Wäre es möglich und sinnvoll, solche arbeitsrechtlichen Auseinandersetzungen in einem Schiedsverfahren zu lösen? In diesem Blog zeigen wir auf, wann Schiedsklauseln in Arbeitsverträgen zulässig sind. Anschliessend legen wir Vor- und Nachteile von Schiedsverfahren bei arbeitsrechtlichen Streitigkeiten dar.
Eine Schiedsklausel ist eine vertragliche Bestimmung, die Parteien in einem Vertrag vereinbaren können, um im Falle von Streitigkeiten eine alternative Methode zur Konfliktlösung zu nutzen. Statt vor ordentlichen (staatlichen) Gerichten zu klagen, entscheiden sich die Parteien dafür, mögliche Auseinandersetzungen vor einem Schiedsgericht (privates Gericht) zu lösen. Der Entscheid eines Schiedsgerichts kann anerkannt und durch das Mittel der Zwangsvollstreckung durchgesetzt werden.
Die Frage, ob ein arbeitsrechtlicher Anspruch schiedsfähig ist, also Gegenstand eines Schiedsverfahrens sein kann, wird von mehreren Faktoren beeinflusst. Hierbei ist von Bedeutung, ob es sich um ein nationales oder internationales Arbeitsverhältnis handelt und ob die Streitigkeit im Rahmen des individuellen (zwischen Arbeitnehmer und Arbeitgeber) oder kollektiven (z.B. zwischen Arbeitgeberverbänden und Gewerkschaften) Arbeitsrechts auftritt.
Artikel 354 der schweizerischen Zivilprozessordnung (ZPO) sieht vor, dass grundsätzlich jeder Anspruch Gegenstand eines Schiedsverfahrens sein kann, sofern die Parteien frei über ihn verfügen können (Kriterium der freien Verfügbarkeit). Mit der Frage, ob auch individualarbeitsrechtliche Streitigkeiten frei verfügbar und damit schiedsfähig seien, musste sich das Bundesgericht in einem Leitentscheid befassen. In seinem Entscheid hielt es fest, dass auf Forderungen, die sich aus den zwingenden Bestimmungen des Arbeitsrechts ergeben, nicht verzichtet werden könne. Folglich seien arbeitsrechtliche Streitigkeiten im Binnenverhältnis bis auf wenige Ausnahmen nicht schiedsfähig.

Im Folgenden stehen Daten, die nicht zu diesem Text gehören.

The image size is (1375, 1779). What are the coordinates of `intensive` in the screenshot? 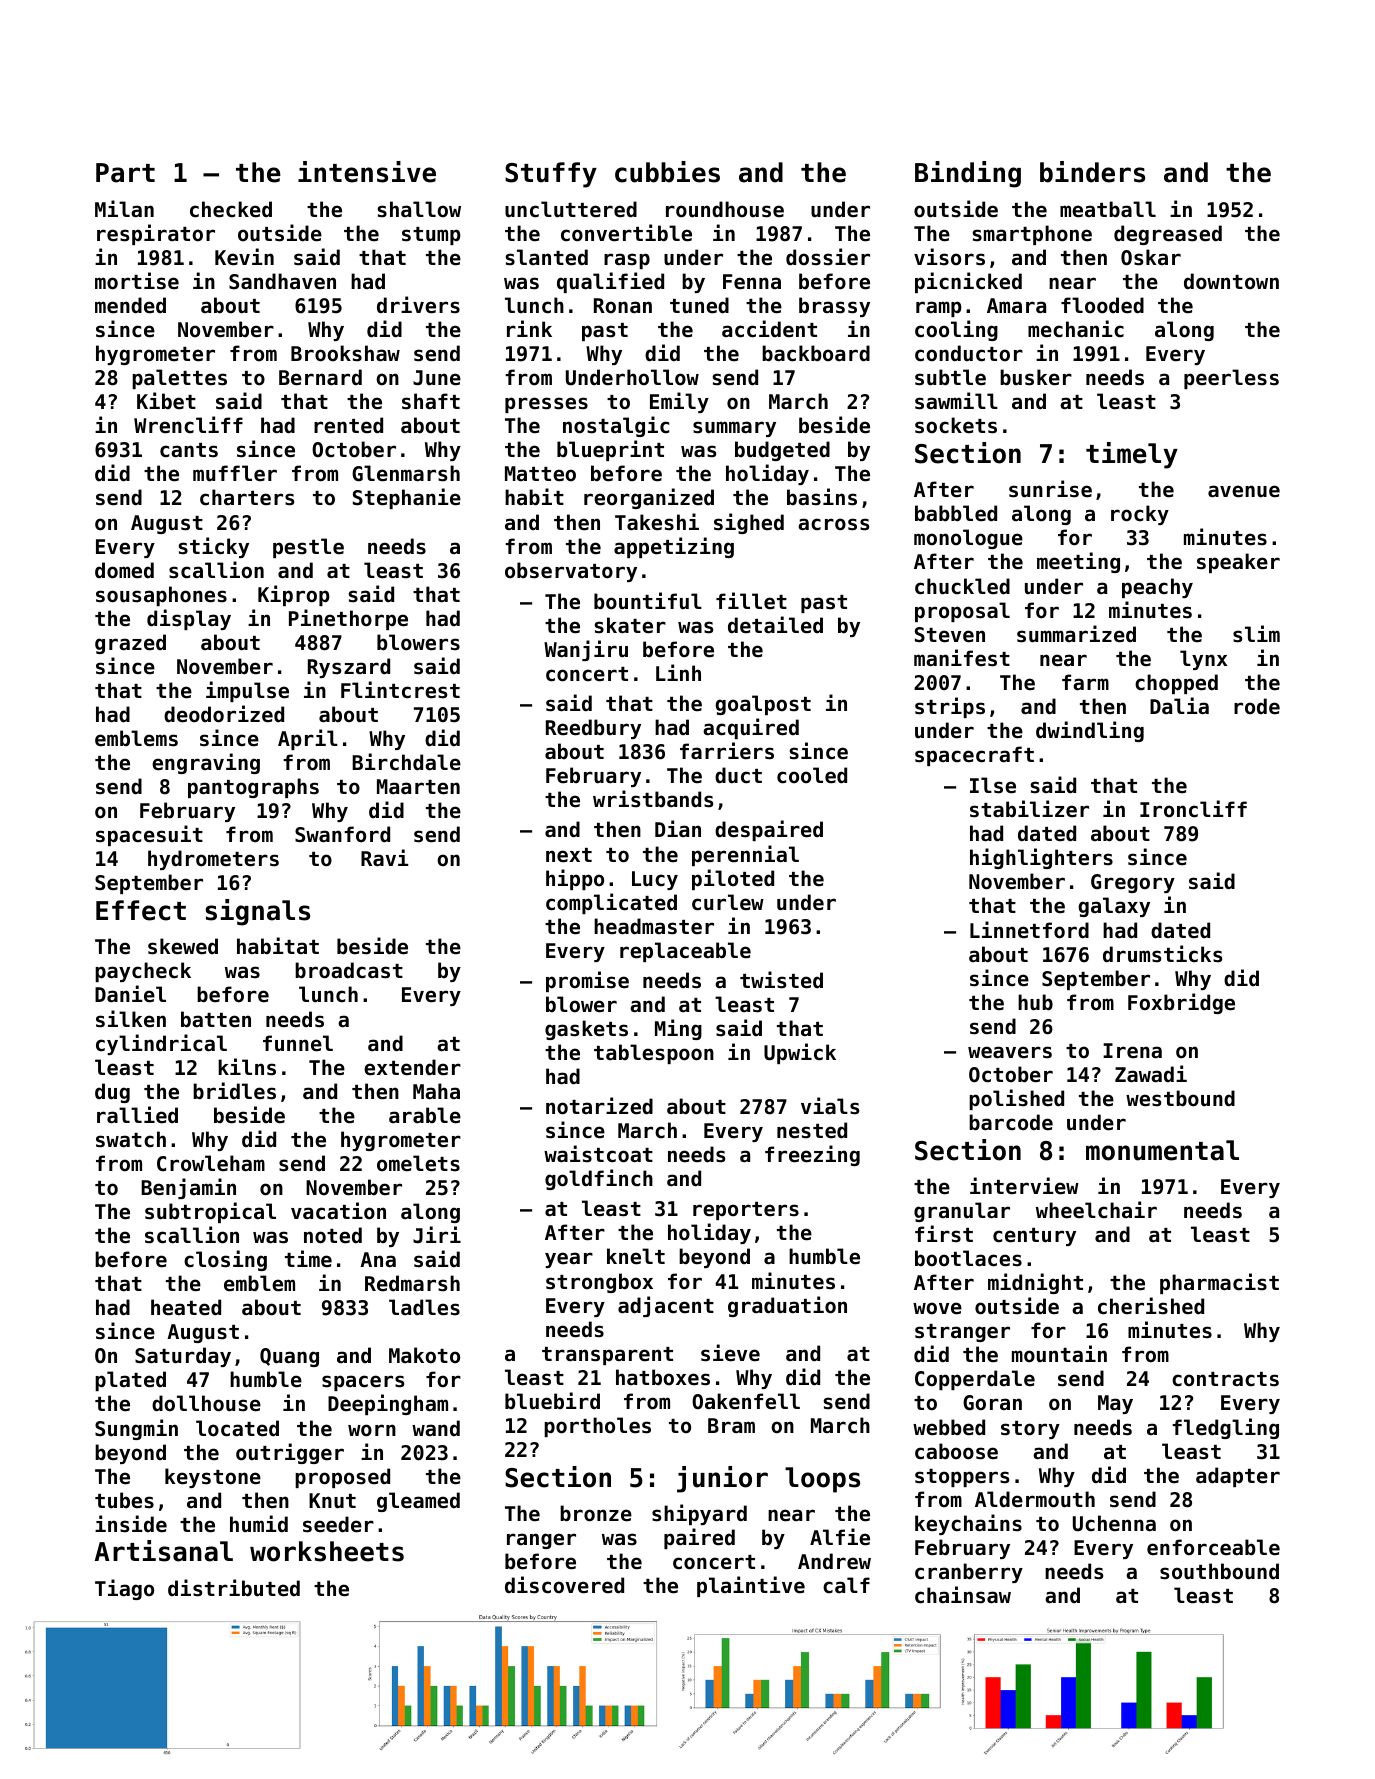 It's located at (367, 172).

Mit dieser ablehnenden Haltung gegenüber Schiedsverfahren im Bereich des Individualarbeitsrechts wollte das Bundesgericht die Rechte der Arbeitnehmer in der Schweiz besser schützen.
In der Praxis bedeutet dies konkret, dass eine im Arbeitsvertrag vereinbarte Schiedsklausel dem Arbeitnehmer nicht entgegengesetzt werden kann, wenn er beispielsweise seinen Anspruch auf Entschädigung wegen missbräuchlicher Kündigung geltend machen möchte. In einem solchen Fall ist das entsprechende staatliche Gericht für die Beurteilung der Streitigkeit zuständig.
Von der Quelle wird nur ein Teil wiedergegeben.